● TASK TO COMPLETE: Exactly the lines from the beginning of the material to the line with "Click the 姓名 input field" are to be repeated, both ends included.

'''

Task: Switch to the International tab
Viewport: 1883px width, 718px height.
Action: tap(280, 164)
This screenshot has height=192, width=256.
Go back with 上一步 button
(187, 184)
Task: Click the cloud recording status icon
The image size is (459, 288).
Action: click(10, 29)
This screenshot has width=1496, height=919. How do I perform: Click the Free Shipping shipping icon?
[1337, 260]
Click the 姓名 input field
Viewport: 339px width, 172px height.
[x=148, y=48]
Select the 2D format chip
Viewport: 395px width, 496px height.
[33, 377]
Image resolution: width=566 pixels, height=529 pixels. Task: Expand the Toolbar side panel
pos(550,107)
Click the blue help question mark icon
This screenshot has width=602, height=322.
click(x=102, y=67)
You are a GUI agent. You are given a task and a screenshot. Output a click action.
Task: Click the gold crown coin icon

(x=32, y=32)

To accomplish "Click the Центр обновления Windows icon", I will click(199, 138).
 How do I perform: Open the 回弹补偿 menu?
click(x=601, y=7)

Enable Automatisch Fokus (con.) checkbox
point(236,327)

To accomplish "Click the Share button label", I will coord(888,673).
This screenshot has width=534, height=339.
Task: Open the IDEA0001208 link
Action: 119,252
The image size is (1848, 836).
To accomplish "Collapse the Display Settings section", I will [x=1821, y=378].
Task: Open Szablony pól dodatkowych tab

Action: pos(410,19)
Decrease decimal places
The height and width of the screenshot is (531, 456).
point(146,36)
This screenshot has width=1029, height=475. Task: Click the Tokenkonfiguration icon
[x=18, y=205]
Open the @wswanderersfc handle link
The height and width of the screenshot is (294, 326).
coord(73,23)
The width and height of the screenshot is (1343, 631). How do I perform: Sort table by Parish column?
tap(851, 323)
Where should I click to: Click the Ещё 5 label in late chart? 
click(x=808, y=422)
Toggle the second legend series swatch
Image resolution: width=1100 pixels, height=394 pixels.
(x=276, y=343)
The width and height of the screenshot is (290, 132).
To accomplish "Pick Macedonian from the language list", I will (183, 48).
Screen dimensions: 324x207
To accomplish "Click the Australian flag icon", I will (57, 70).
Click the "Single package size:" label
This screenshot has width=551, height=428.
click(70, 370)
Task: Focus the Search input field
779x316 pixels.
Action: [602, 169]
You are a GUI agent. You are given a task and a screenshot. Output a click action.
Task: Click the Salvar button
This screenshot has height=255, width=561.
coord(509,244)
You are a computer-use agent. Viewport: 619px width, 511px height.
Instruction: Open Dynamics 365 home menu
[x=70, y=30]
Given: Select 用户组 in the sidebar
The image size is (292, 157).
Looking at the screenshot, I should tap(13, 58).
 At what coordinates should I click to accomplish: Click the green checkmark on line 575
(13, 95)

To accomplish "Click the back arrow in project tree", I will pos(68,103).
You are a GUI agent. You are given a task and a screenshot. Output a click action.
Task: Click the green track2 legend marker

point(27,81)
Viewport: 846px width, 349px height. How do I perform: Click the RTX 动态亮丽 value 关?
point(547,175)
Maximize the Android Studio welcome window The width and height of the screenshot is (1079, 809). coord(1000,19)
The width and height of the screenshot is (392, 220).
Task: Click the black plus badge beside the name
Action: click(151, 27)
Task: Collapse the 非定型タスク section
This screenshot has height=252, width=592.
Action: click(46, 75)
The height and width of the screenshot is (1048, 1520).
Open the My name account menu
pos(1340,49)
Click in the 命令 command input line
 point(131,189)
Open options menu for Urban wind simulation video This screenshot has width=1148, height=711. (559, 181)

'''

● REPLY TO THE EXERCISE:
Task: Switch to the International tab
Viewport: 1883px width, 718px height.
Action: tap(280, 164)
This screenshot has height=192, width=256.
Go back with 上一步 button
(187, 184)
Task: Click the cloud recording status icon
The image size is (459, 288).
Action: click(10, 29)
This screenshot has width=1496, height=919. How do I perform: Click the Free Shipping shipping icon?
[1337, 260]
Click the 姓名 input field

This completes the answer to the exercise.